Brief:
Can you repeat the data below word for word, starting at the line that contains "Task: Click the pink" and ending at the end of the data, with the pictures left out?

Information supplied:
= = =

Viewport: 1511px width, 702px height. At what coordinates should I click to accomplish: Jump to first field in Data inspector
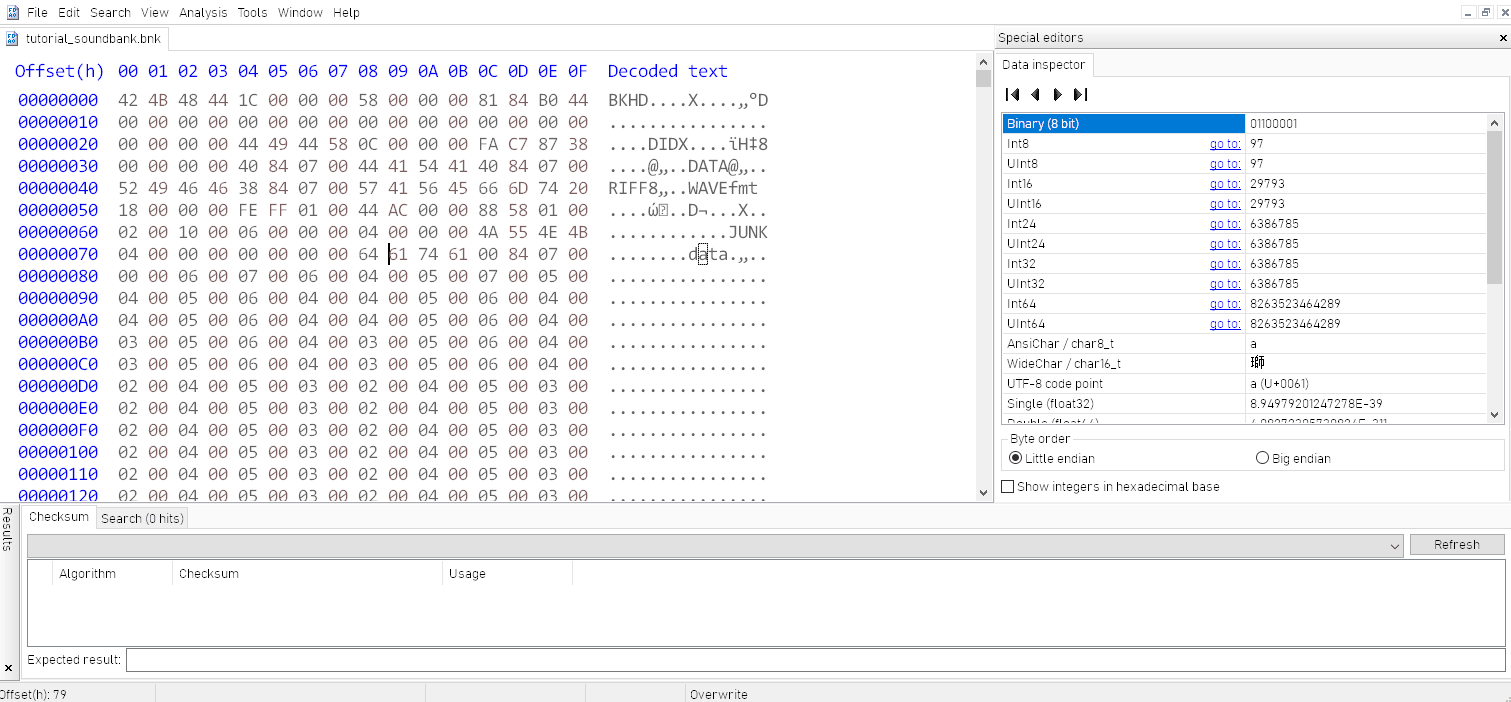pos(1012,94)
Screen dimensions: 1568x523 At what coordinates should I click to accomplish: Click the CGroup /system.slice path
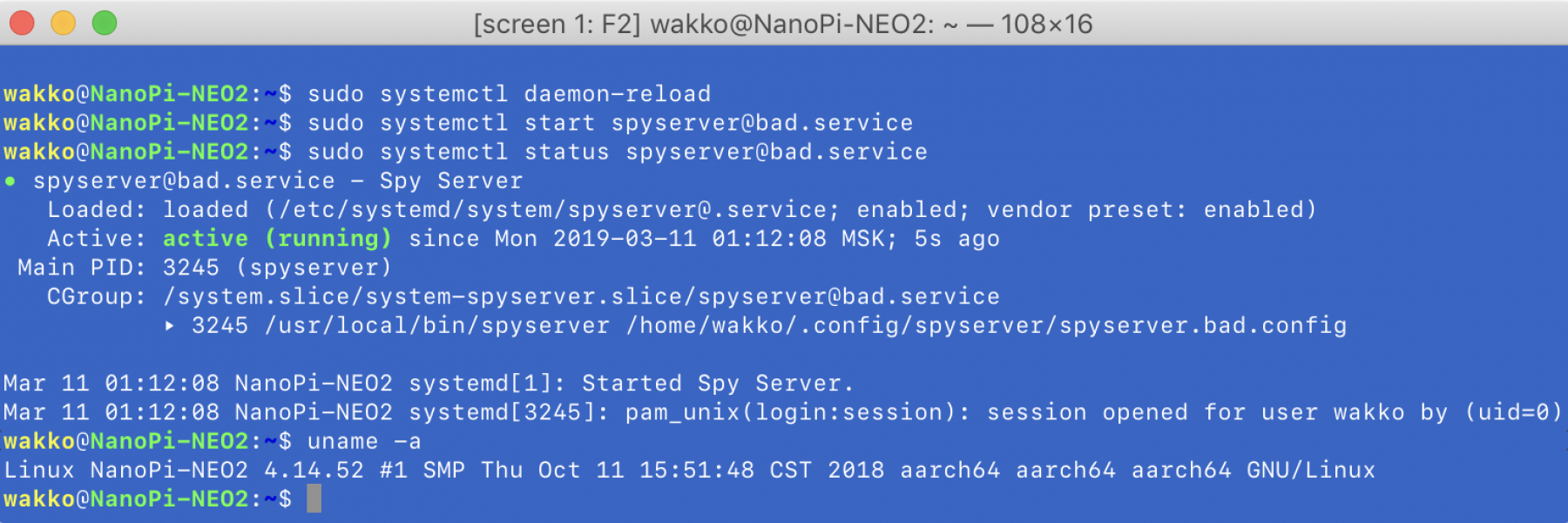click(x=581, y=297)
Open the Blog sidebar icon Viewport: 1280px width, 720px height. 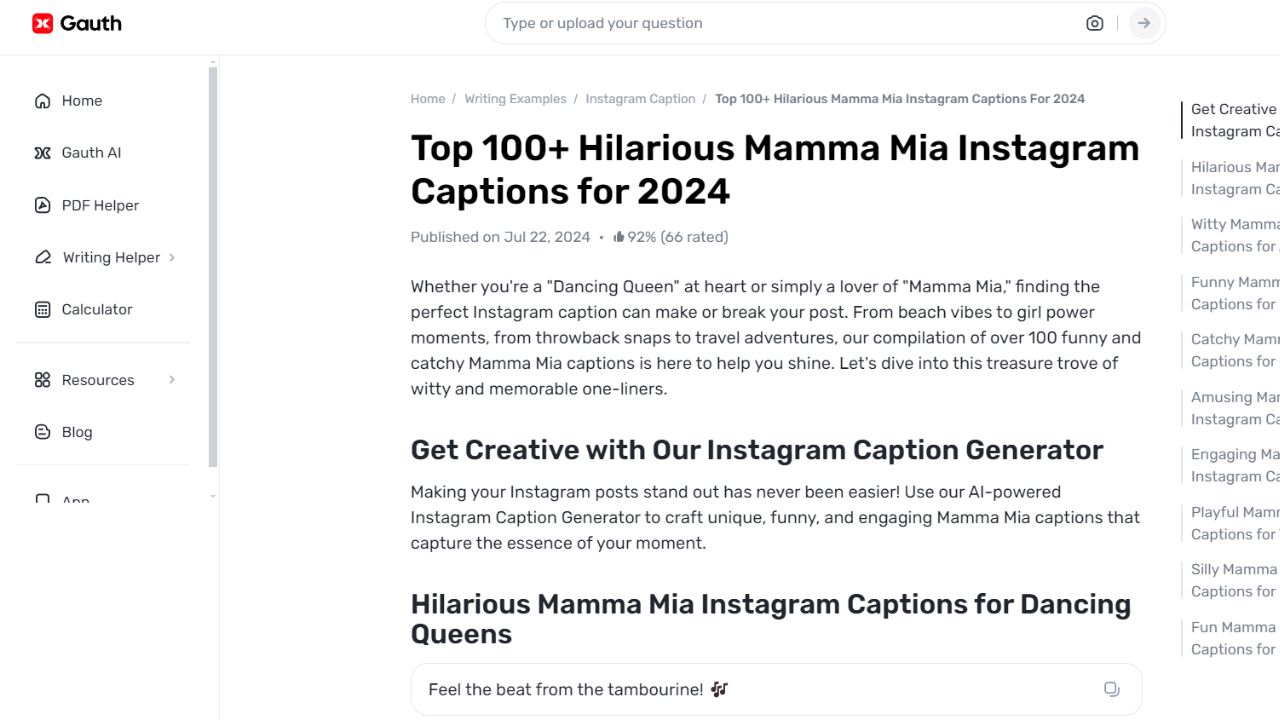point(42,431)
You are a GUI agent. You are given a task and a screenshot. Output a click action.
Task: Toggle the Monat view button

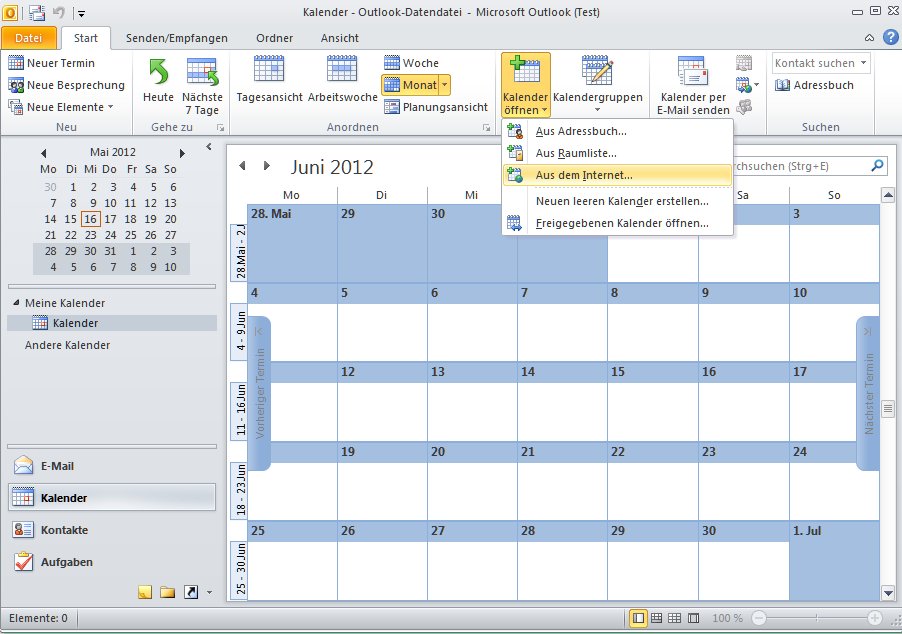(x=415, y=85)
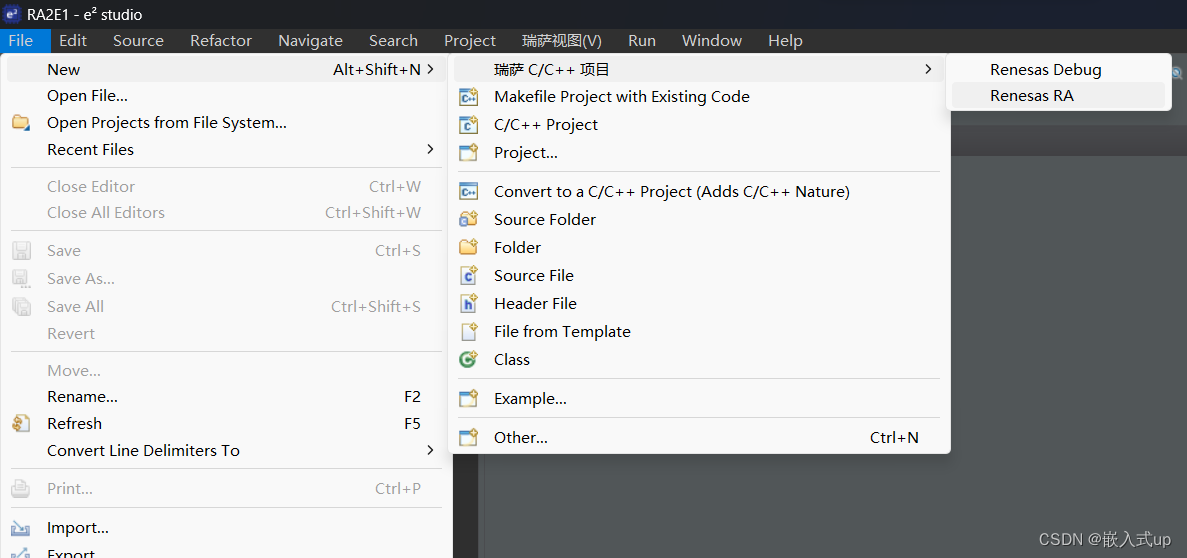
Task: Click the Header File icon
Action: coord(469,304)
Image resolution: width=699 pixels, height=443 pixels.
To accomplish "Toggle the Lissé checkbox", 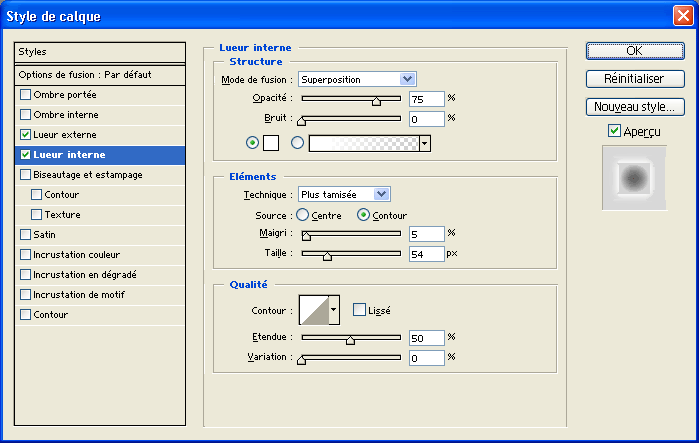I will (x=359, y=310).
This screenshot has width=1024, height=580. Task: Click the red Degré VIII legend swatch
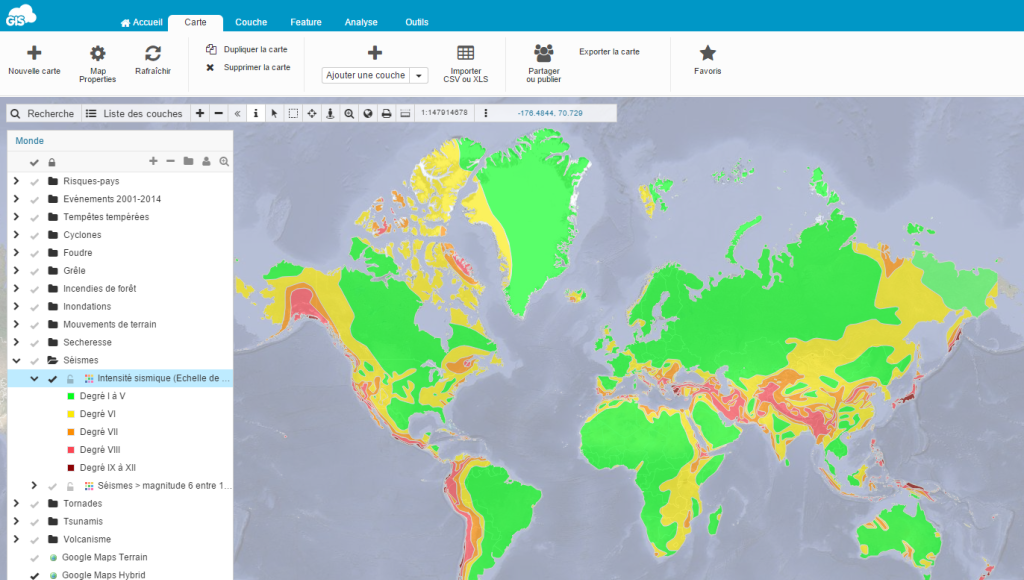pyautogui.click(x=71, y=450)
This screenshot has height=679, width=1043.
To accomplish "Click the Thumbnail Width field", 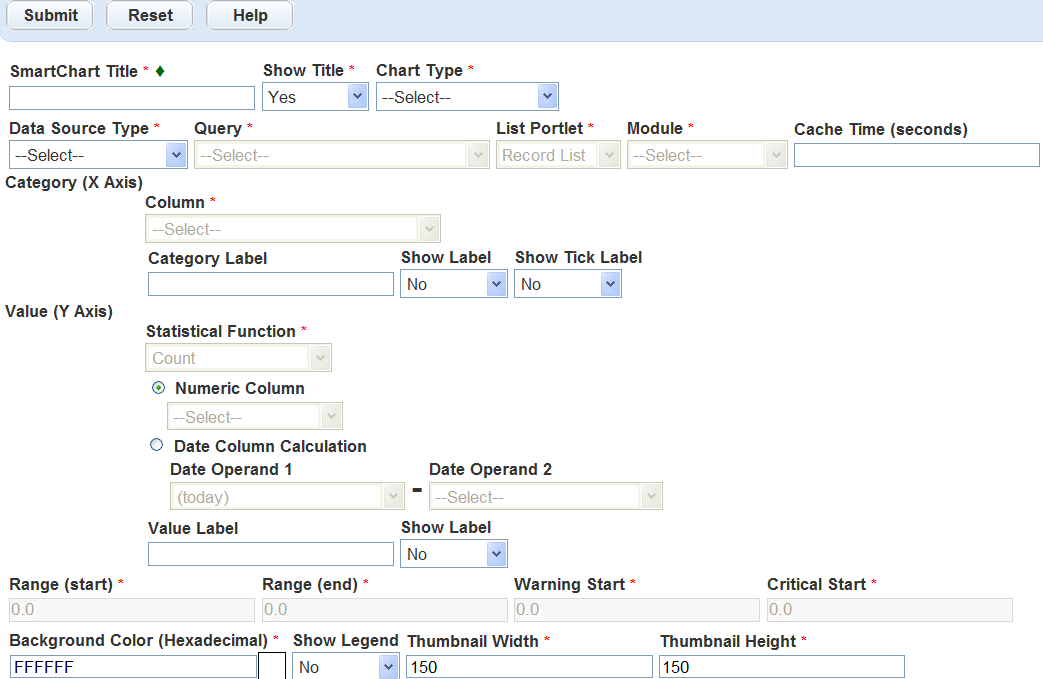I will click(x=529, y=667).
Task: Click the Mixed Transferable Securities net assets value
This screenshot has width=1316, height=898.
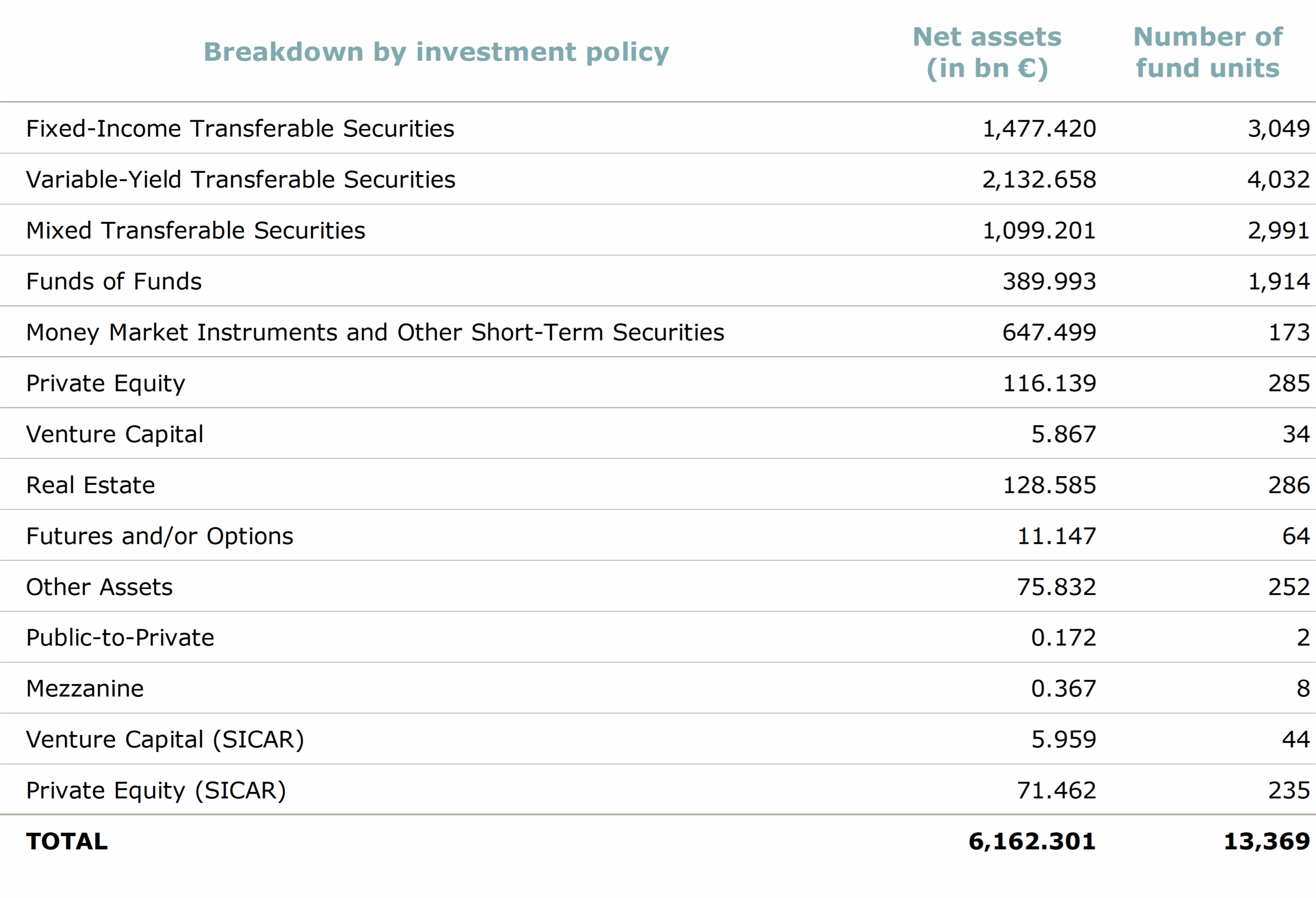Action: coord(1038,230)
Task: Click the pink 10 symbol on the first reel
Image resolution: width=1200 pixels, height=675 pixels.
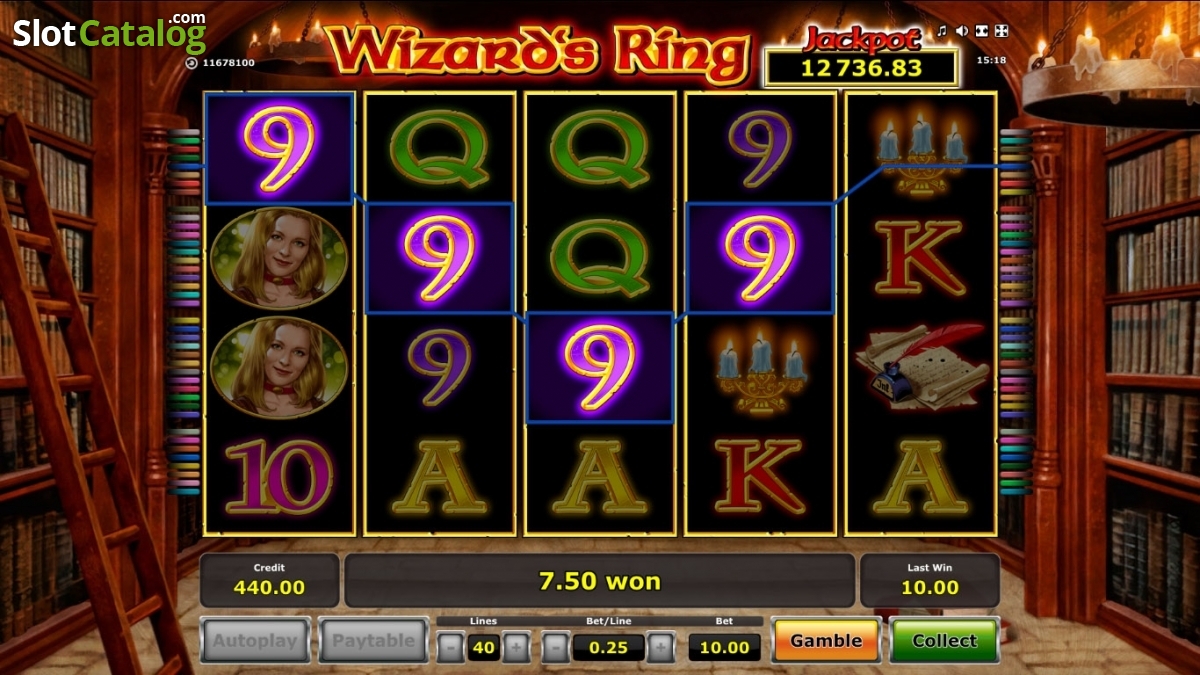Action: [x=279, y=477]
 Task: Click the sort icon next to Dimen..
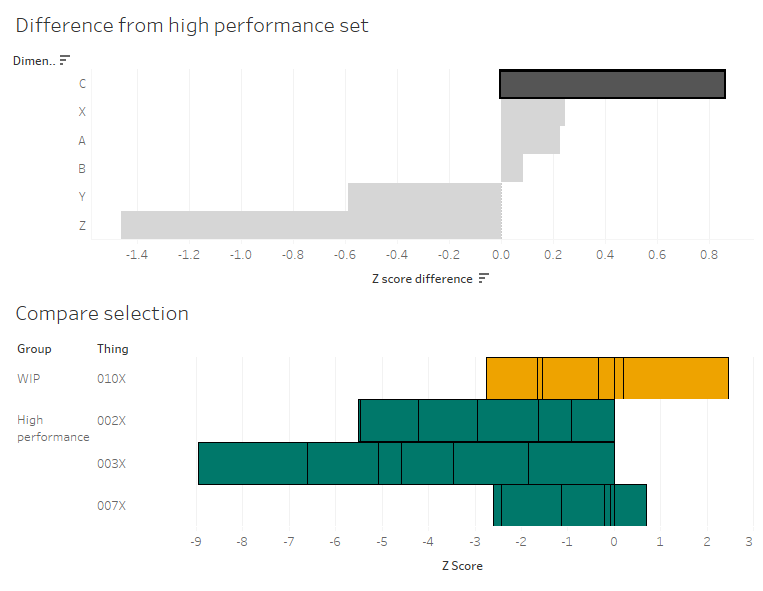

= = =

Final result:
Task: Click the pink 10 symbol on the first reel
Image resolution: width=1200 pixels, height=675 pixels.
Action: [x=279, y=477]
 Task: Click the sort icon next to Dimen..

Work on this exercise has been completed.